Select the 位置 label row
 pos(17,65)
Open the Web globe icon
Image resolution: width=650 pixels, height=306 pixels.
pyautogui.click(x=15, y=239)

◆ ◆ ◆ ◆ ◆

▶ _Goal_:
Edit the lines above so that "globe icon" becomes "globe button", and keep every other part of them the same.

▶ _Output for this exercise_:
Select the 位置 label row
 pos(17,65)
Open the Web globe button
Image resolution: width=650 pixels, height=306 pixels.
pyautogui.click(x=15, y=239)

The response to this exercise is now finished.